Por: Joan Romans Siqués
Físico
Barcelona, junio 2017
Foto: Pinterest
En los últimos días he tenido ocasión de ver unos álbumes de fotos de veinte y treinta años atrás donde aparecen personas conocidas y reconocidas por su valía en sus respectivos entornos. Son filósofos, médicos, historiadores, economistas, psiquiatras, políticos, científicos, artistas, estudiosos de la lengua, etc. En general, personas muy entendidas en su ámbito del saber y, especialmente, con un gran espíritu humanista. Lo que me ha parecido más sorprendente es que, veinte y treinta años atrás, ya participaban en conferencias, seminarios, cursos, coloquios y otros espacios donde divulgaban su saber.
Inmediatamente he pensado: ¡hay personas que han nacido sabias! Tan jóvenes como eran y ya destacaban. La naturaleza les ha agraciado con el don de la sabiduría, de la ciencia infusa, mientras que el resto de los mortales hemos de estudiar toda la vida para llegar a medio entender, y mal, alguna cosa.
Después de un momento de calma y reflexión me he dado cuenta que no era así en absoluto. Es del todo cierto que estas personas que consideramos sabias (y lo son) empezaron acudiendo al parvulario donde dibujaron sus primeros garabatos y aprendieron a dominar el lápiz, a escribir las primeras letras a, e… y los primeros números 1, 2, 3… Después pasaron por la primaria, la secundaria, el bachillerato y finalmente la universidad. ¿Finalmente? ¡No! Siguieron estudiando y después de innumerables horas de estudio y de trabajo se doctoraron. Más tarde se especializaron y, considerando que su saber era muy pobre, siguieron estudiando hasta… el día de hoy.
Es del todo seguro que se trata de personas dotadas de gran inteligencia. Pero eso solo no basta. Han dedicado muchas horas, han puesto mucha voluntad y han tenido que renunciar a muchas otras cosas. Quizás mientras sus compañeros estaban de fiesta, en el cine, jugando o viendo un partido de fútbol o tomando el sol en la playa o bien caminando por la montaña, ellos o ellas tenían que estar encerrados en su estudio con un montón de libros y apuntes encima de la mesa. Quién sabe si no padecieron también la incomprensión de familiares y amigos que no entendían porque tenían que dedicar tanto tiempo a estudiar.
La gran mayoría de personas nunca llegaremos a ser sabias. Pero, en cambio hemos recibido el gran regalo de tener entre nosotros, y bien cercanas, a personas que con sus conocimientos nos ayudan a descubrir los secretos y maravillas del universo y de la vida. Nos introducen en los misterios indescifrables de la ciencia, nos guían para entender mejor qué mueve y qué lleva cada persona a ser como es, nos enseñan a gozar del arte, la poesía, la música y cualquier otra manifestación de belleza. Personas que con su saber, nos orientan y , ayudan a caminar por la vida, tarea nada fácil. Hombres y mujeres que con su sabiduría hacen un poco más fácil nuestro quehacer de cada día. Son como faros que iluminan en medio de la oscuridad.

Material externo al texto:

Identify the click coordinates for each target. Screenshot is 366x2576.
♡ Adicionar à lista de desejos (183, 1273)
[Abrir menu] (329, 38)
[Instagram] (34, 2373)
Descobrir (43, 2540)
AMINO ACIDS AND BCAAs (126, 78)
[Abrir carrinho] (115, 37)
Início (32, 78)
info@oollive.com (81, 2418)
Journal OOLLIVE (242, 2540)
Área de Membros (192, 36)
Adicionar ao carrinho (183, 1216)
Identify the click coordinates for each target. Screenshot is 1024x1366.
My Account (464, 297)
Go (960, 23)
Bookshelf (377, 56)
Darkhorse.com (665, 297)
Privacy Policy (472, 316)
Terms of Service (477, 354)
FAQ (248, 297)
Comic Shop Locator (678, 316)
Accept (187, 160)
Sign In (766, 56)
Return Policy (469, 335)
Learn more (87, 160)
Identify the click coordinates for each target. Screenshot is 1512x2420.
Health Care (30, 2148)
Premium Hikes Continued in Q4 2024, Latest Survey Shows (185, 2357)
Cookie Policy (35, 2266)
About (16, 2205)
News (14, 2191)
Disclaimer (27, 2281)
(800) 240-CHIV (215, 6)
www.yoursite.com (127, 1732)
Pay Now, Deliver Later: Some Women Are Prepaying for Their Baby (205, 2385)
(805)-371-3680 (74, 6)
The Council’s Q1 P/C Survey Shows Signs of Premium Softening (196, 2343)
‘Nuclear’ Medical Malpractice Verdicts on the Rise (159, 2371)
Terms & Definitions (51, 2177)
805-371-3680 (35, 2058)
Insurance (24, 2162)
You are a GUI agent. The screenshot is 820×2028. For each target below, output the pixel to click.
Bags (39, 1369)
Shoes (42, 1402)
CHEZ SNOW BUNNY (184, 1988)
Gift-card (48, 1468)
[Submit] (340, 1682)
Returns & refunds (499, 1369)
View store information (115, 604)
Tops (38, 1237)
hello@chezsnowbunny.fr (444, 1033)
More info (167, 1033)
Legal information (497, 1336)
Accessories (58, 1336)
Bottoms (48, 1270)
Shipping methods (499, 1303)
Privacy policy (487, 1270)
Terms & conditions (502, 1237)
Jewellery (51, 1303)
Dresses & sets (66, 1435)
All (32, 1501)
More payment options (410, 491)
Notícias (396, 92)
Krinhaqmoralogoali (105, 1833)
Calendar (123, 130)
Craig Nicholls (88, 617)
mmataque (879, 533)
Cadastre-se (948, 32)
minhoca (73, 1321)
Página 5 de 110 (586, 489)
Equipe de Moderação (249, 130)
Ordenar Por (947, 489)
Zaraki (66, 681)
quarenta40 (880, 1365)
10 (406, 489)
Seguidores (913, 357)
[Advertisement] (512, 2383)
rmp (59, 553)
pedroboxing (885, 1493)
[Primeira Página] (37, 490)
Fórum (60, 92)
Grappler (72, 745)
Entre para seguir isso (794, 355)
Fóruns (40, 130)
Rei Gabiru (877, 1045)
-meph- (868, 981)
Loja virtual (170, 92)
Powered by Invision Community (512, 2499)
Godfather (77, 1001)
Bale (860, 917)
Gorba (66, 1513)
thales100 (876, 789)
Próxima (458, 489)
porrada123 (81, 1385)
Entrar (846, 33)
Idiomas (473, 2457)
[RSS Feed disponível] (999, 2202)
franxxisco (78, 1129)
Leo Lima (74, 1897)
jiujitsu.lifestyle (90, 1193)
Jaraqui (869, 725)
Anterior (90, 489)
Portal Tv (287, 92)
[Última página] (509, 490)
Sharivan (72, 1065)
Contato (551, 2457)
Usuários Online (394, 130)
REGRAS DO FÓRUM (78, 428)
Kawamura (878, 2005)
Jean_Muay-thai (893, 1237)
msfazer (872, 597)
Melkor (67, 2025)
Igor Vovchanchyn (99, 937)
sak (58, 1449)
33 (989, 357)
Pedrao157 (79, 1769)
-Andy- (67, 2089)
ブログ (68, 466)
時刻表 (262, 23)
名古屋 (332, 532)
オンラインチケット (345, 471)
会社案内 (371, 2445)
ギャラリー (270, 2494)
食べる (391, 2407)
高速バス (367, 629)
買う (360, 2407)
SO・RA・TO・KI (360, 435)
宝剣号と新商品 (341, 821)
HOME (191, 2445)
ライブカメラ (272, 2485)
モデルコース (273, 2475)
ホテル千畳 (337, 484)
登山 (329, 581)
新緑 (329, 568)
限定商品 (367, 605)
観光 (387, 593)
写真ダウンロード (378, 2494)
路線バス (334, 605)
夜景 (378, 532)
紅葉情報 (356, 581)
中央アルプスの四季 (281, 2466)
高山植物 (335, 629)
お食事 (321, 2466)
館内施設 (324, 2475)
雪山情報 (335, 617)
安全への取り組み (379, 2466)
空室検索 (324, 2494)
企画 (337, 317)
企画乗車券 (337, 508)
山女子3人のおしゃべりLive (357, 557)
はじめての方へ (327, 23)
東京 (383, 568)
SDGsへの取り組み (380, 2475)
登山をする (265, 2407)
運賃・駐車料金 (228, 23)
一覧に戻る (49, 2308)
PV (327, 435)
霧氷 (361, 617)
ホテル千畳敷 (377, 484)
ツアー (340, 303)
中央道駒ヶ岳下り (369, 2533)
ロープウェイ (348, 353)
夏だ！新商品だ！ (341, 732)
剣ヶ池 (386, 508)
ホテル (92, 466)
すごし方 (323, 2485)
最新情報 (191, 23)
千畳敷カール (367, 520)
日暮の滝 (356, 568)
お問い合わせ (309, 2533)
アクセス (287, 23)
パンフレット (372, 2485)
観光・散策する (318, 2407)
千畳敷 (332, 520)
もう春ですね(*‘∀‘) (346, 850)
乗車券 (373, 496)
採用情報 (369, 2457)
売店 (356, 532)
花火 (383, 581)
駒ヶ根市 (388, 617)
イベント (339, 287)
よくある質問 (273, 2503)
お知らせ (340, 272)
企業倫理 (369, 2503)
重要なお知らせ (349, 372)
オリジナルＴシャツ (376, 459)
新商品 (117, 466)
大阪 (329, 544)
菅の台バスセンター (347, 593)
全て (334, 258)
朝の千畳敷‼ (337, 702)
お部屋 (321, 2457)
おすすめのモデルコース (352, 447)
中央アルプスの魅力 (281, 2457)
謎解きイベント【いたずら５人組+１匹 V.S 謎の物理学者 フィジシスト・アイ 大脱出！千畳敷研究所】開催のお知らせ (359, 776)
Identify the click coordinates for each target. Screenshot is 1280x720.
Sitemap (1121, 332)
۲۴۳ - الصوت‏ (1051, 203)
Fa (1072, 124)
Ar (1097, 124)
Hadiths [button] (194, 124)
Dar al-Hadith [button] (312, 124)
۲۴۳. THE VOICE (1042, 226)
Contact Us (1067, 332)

Este regalo recibido conlleva un deber: dar a conocer y esparcir por doquier todo el bien recibido que estos «sabios» nos han regalado. No retengamos toda esa abundancia de conocimientos y sabidurías que tan generosamente nos han dado. Que llegue a todas partes. Un bien que se reparte es un bien que se multiplica.
Seamos, pero, un poco más optimistas. No todos podemos ser un gran faro que orienta a los que van perdidos por el mar borrascoso de la vida, pero sí que podemos ser como pequeñas luciérnagas que, en medio de la oscuridad, alegran el camino y nos lo hacen más agradable. Muchas pequeñas lucen no deslumbran pero ayudan, hacen compañía y, a menudo, te ponen un sonrisa en los labios.